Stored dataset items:
□ □ □

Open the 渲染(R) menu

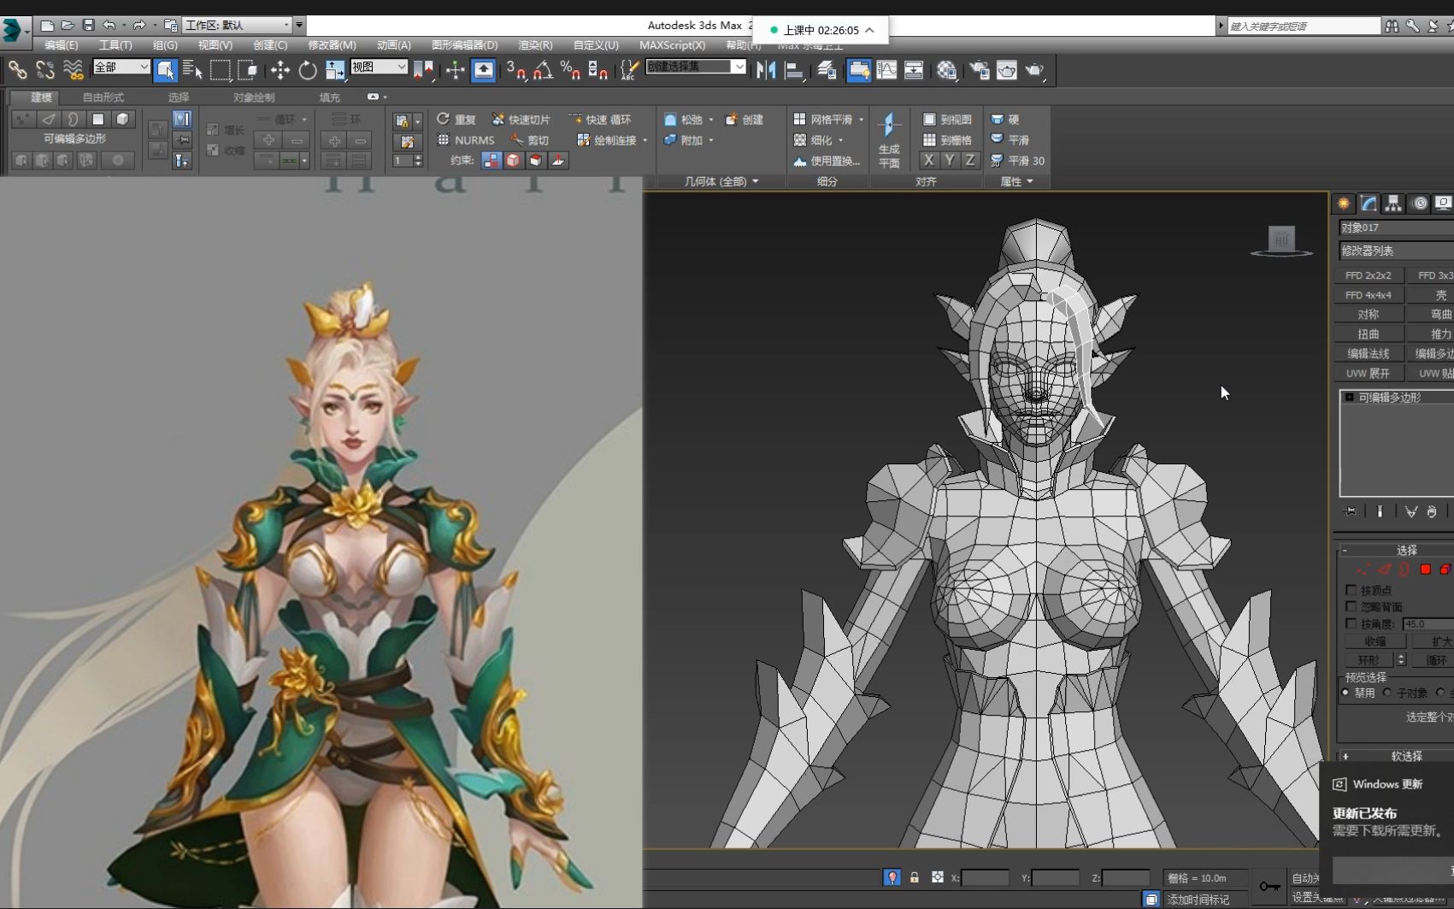534,45
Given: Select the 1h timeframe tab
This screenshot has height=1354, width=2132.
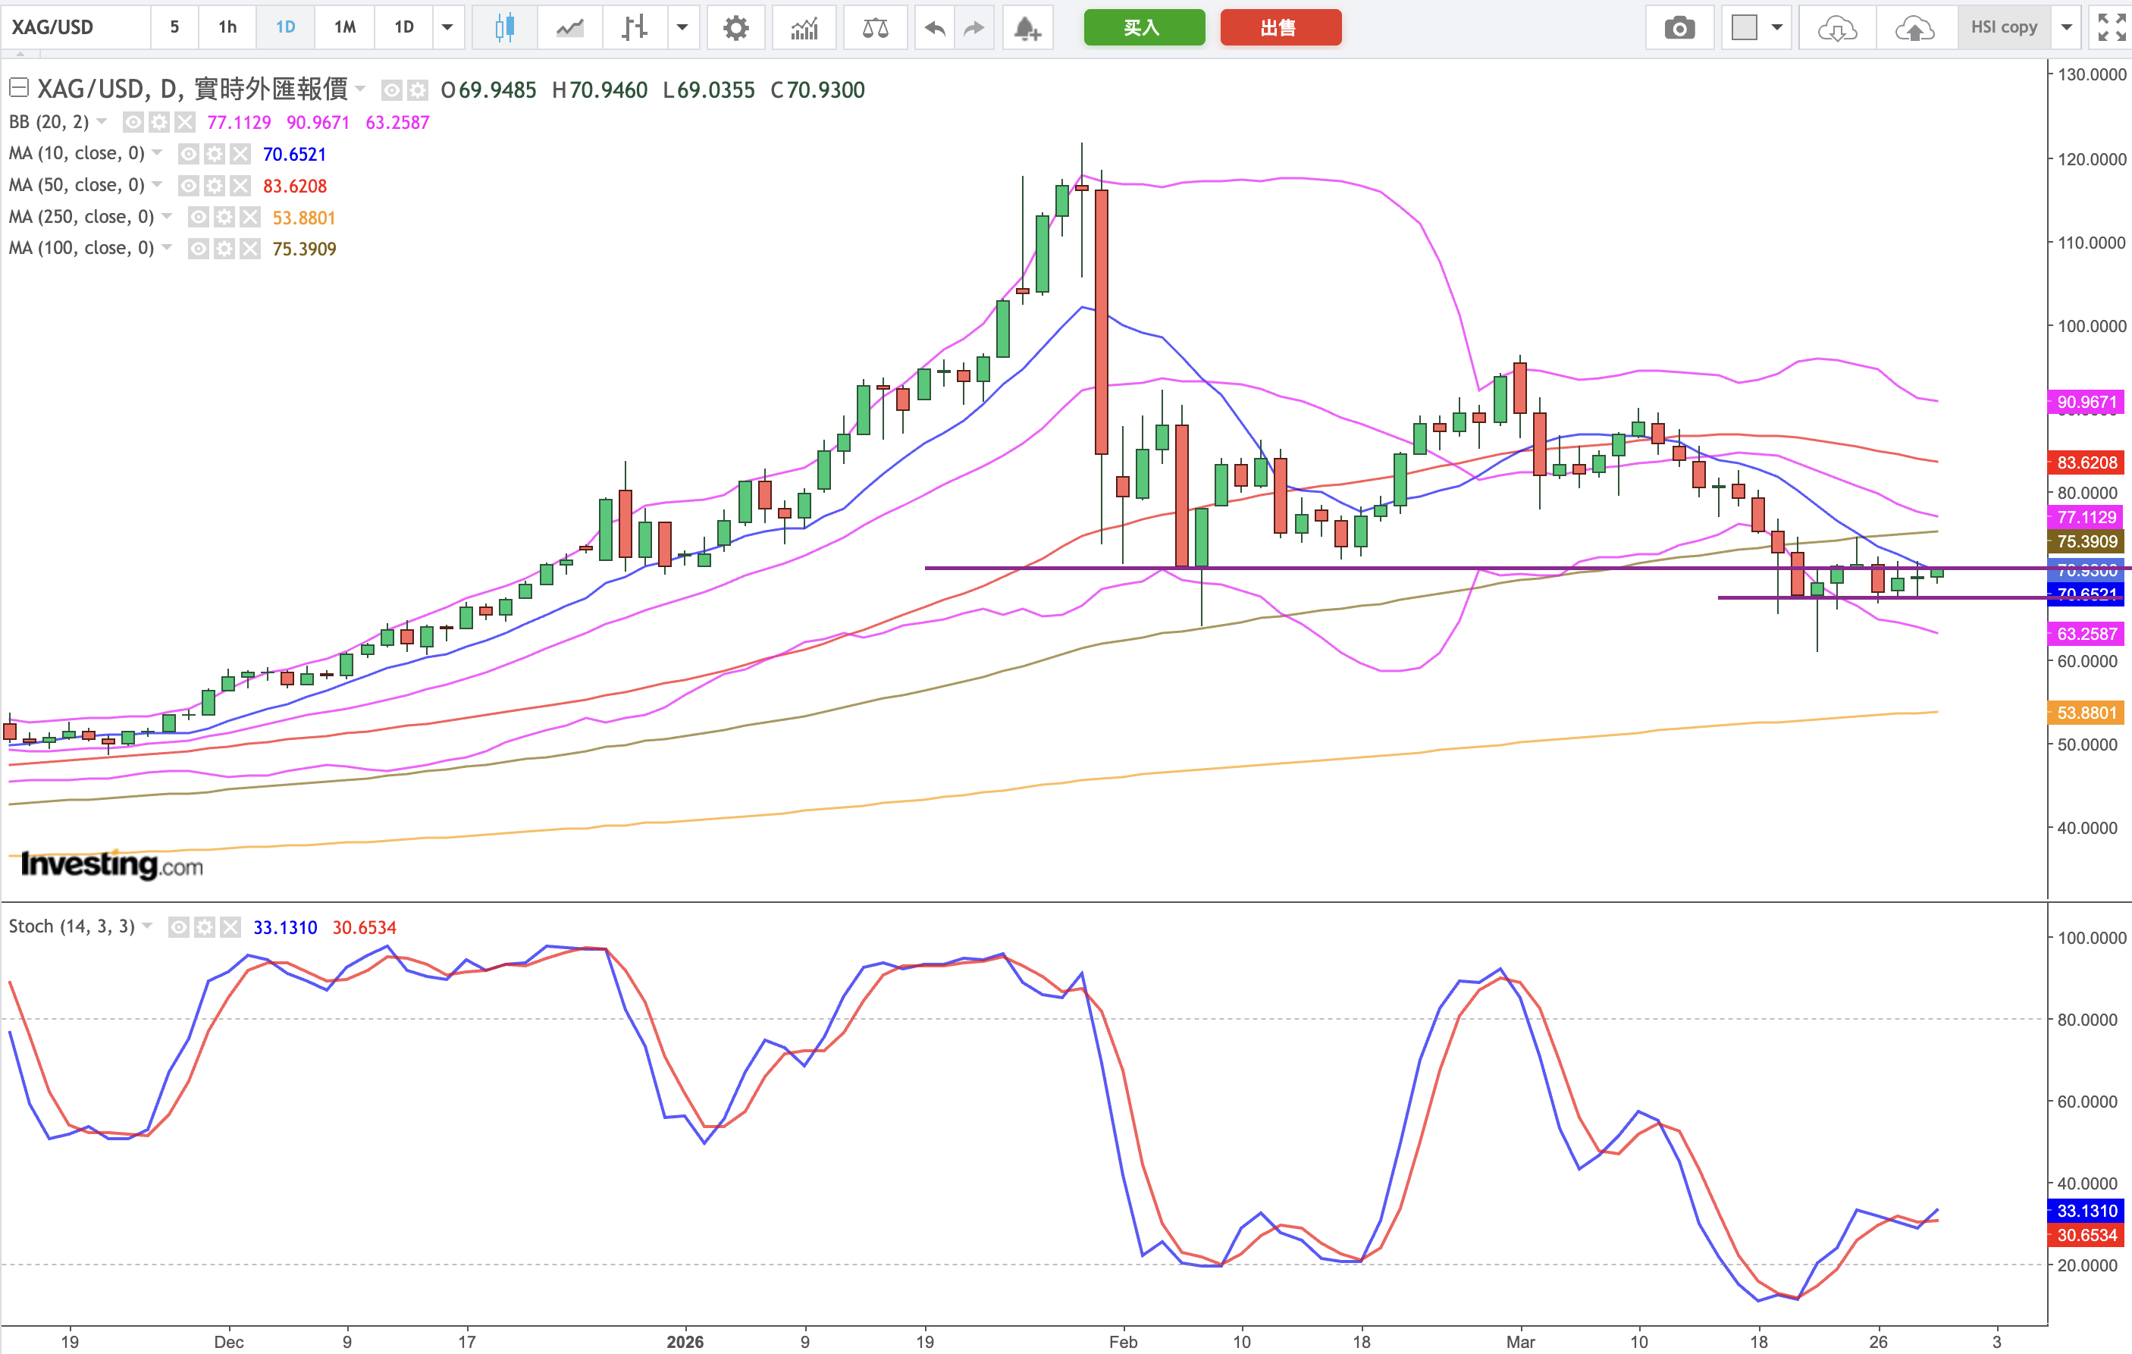Looking at the screenshot, I should click(228, 27).
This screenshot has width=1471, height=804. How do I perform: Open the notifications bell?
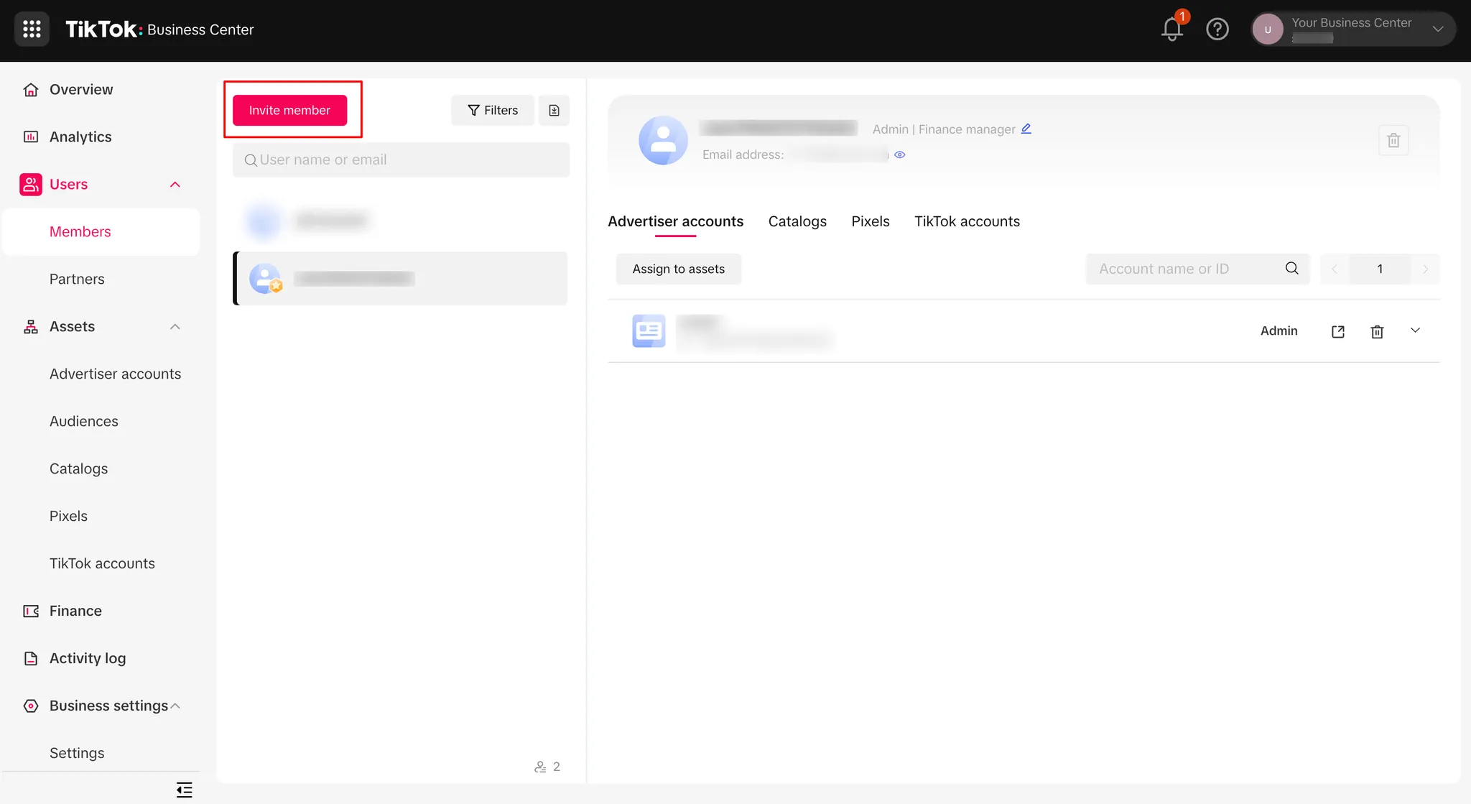(1172, 29)
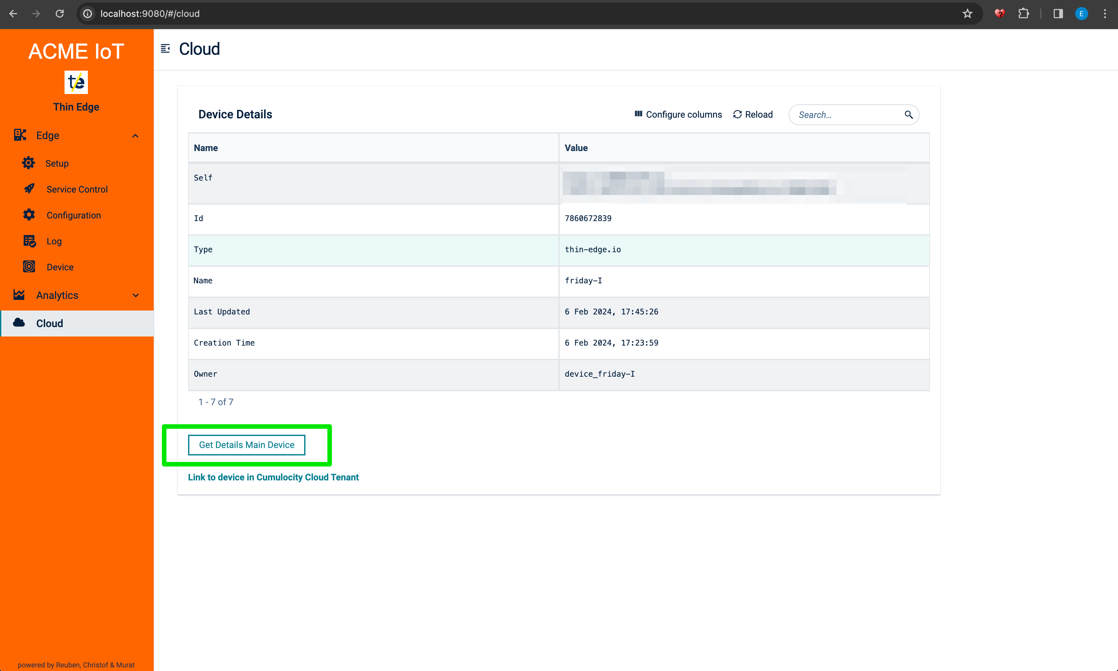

□ □ □

EXERCISE DESCRIPTION
When you reproduce the entries above, keep every word exact and leave the images out.

YOUR RESPONSE
Open the 渲染(R) menu

534,45
Given: Select the 1h timeframe tab
This screenshot has height=1354, width=2132.
Looking at the screenshot, I should click(228, 27).
This screenshot has width=1471, height=804. How do I perform: Open the notifications bell?
(1172, 29)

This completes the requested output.